ASSIGNED TASK =>
For the entries below, print exactly the lines between the line holding "Given: Click plus icon beside lower 分组 header" and the line holding "Screen dimensions: 1400x846", inclusive, and nothing else.

=== DATA FOR PROCESSING ===

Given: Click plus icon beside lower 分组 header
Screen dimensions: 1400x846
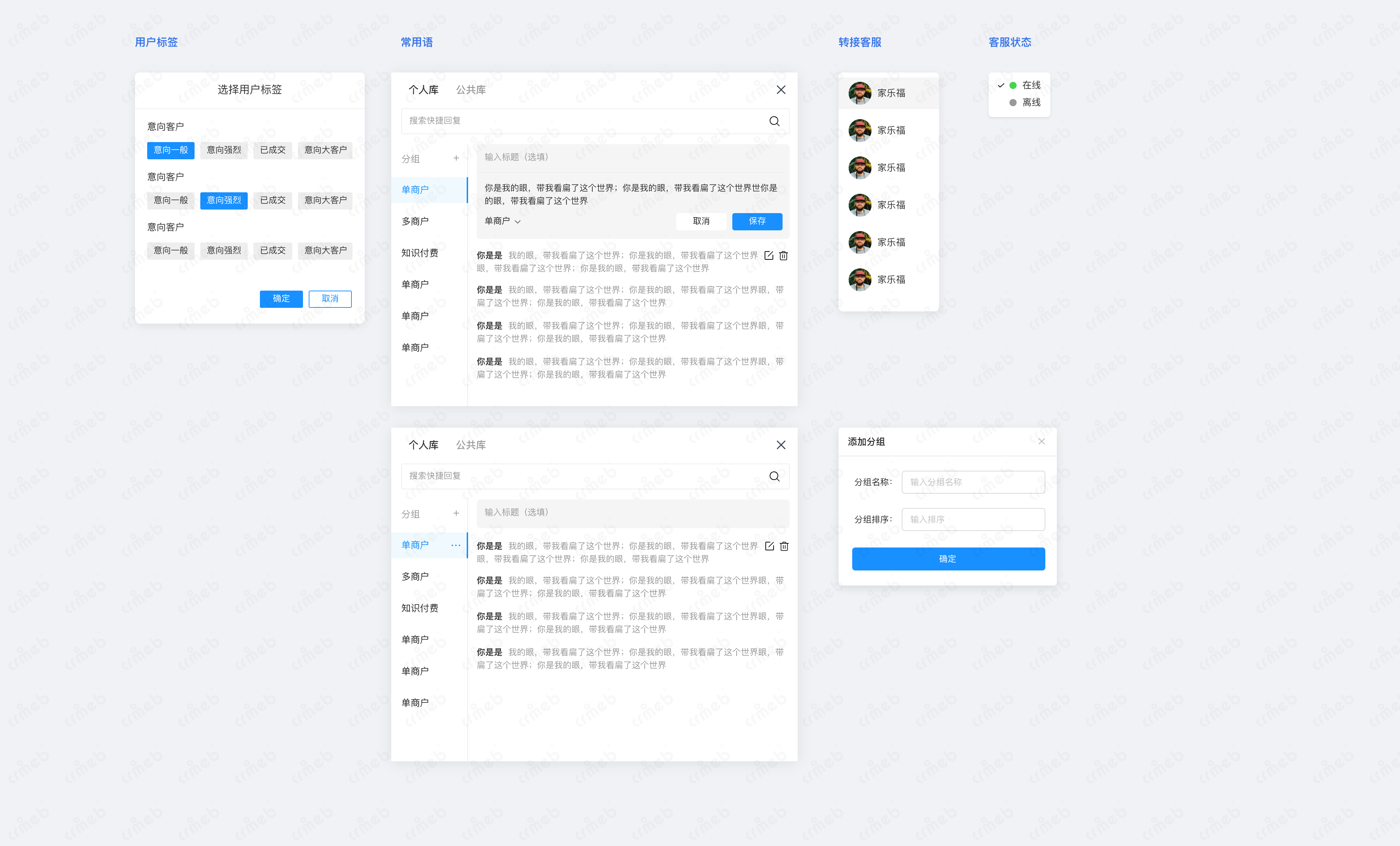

===
=== DATA FOR PROCESSING ===

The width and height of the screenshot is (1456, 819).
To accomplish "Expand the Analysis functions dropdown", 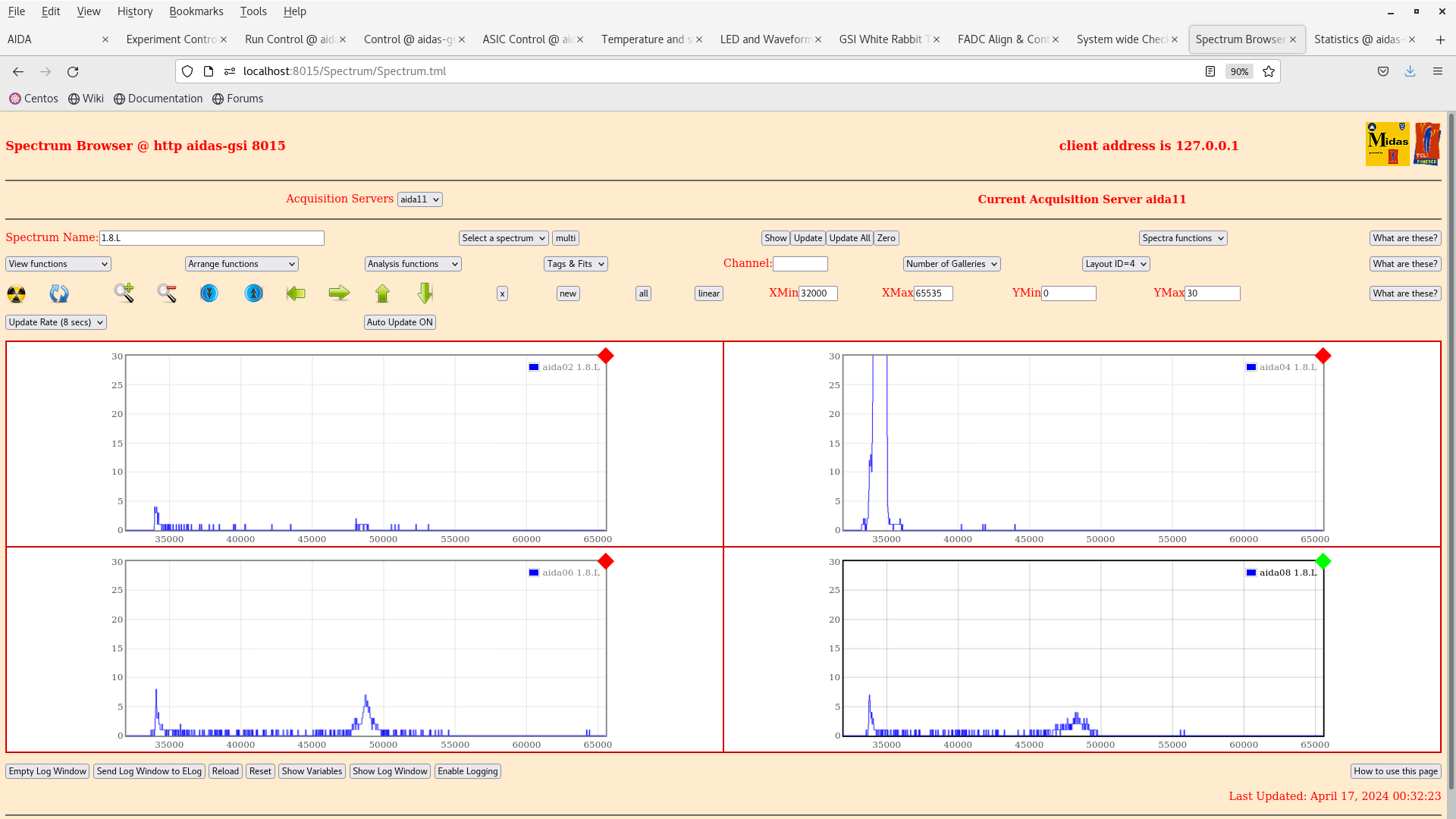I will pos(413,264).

===
=== DATA FOR PROCESSING ===

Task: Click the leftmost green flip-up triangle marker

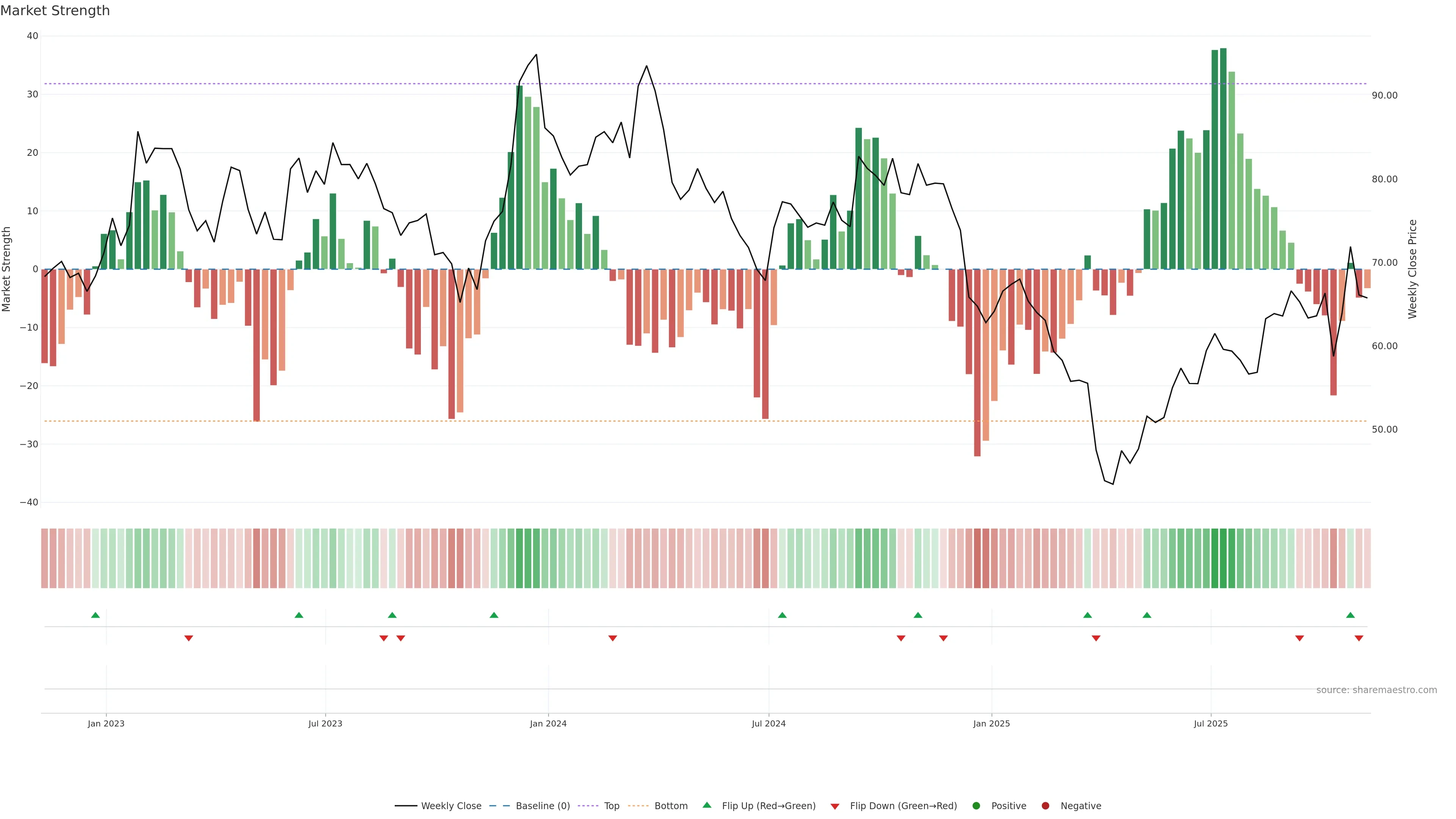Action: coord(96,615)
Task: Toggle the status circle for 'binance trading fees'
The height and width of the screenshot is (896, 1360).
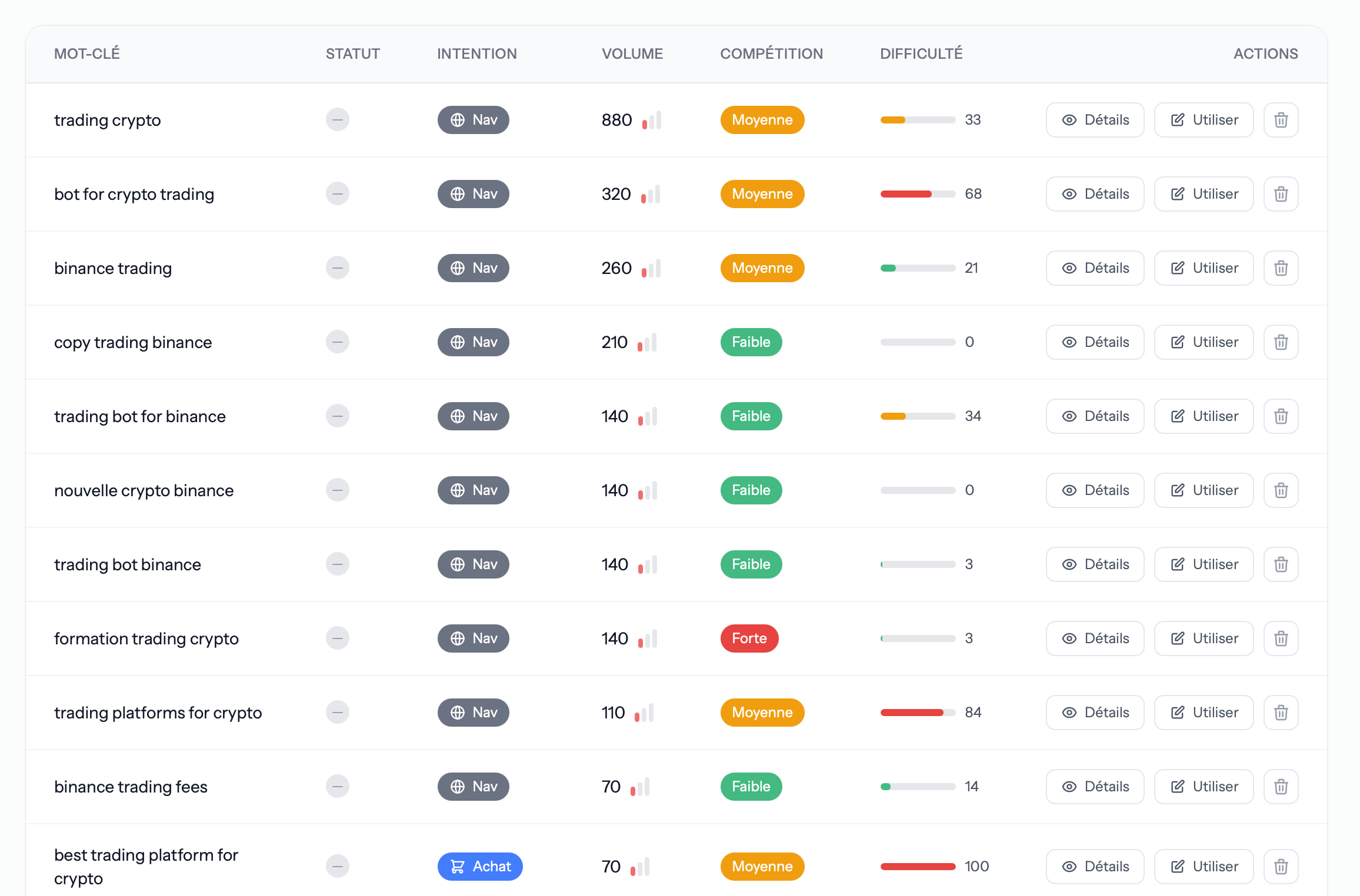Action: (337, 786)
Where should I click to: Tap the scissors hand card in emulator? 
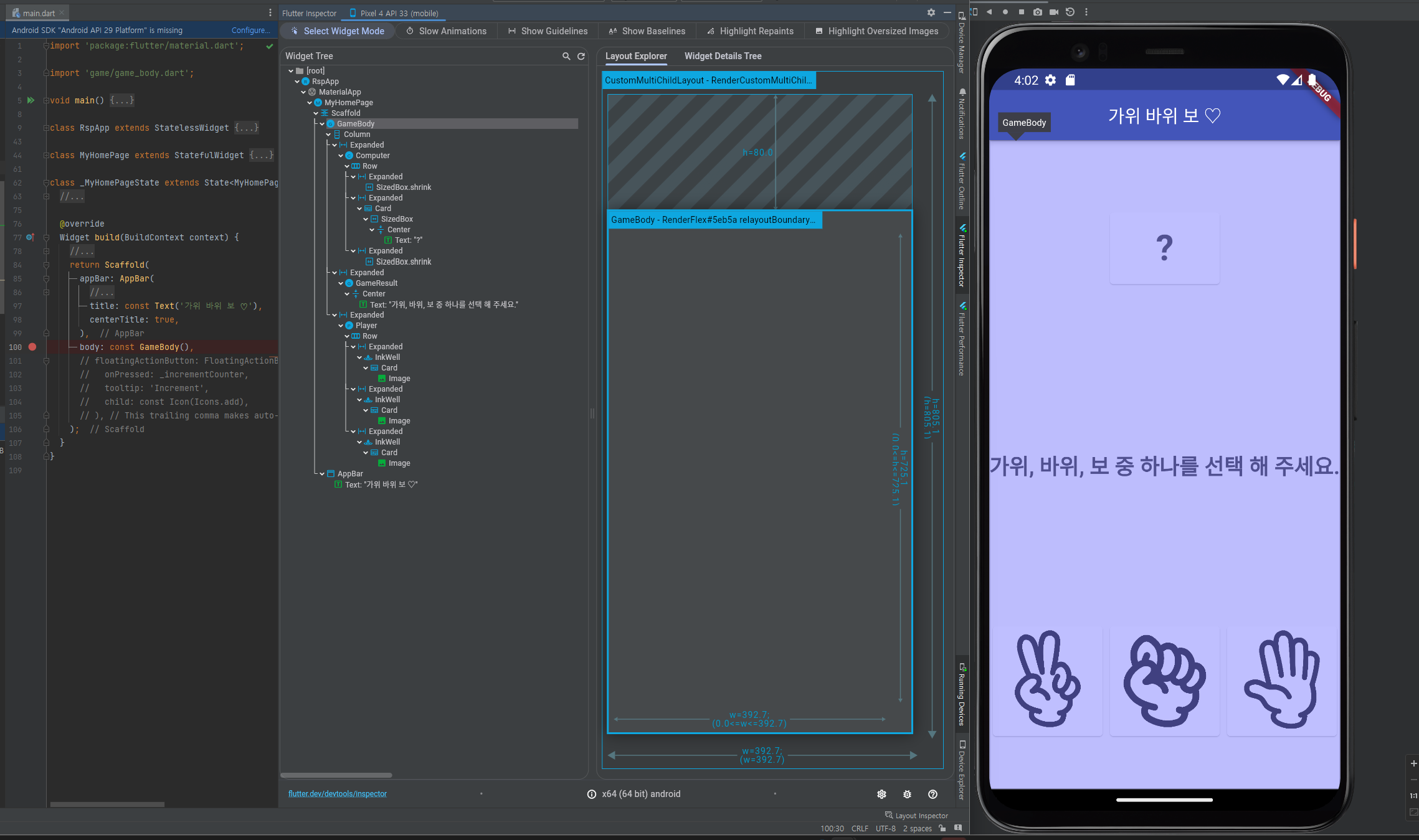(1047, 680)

===

PROBLEM SOLUTION =>
Given: Click plus icon beside lower 分组 header
Screen dimensions: 1400x846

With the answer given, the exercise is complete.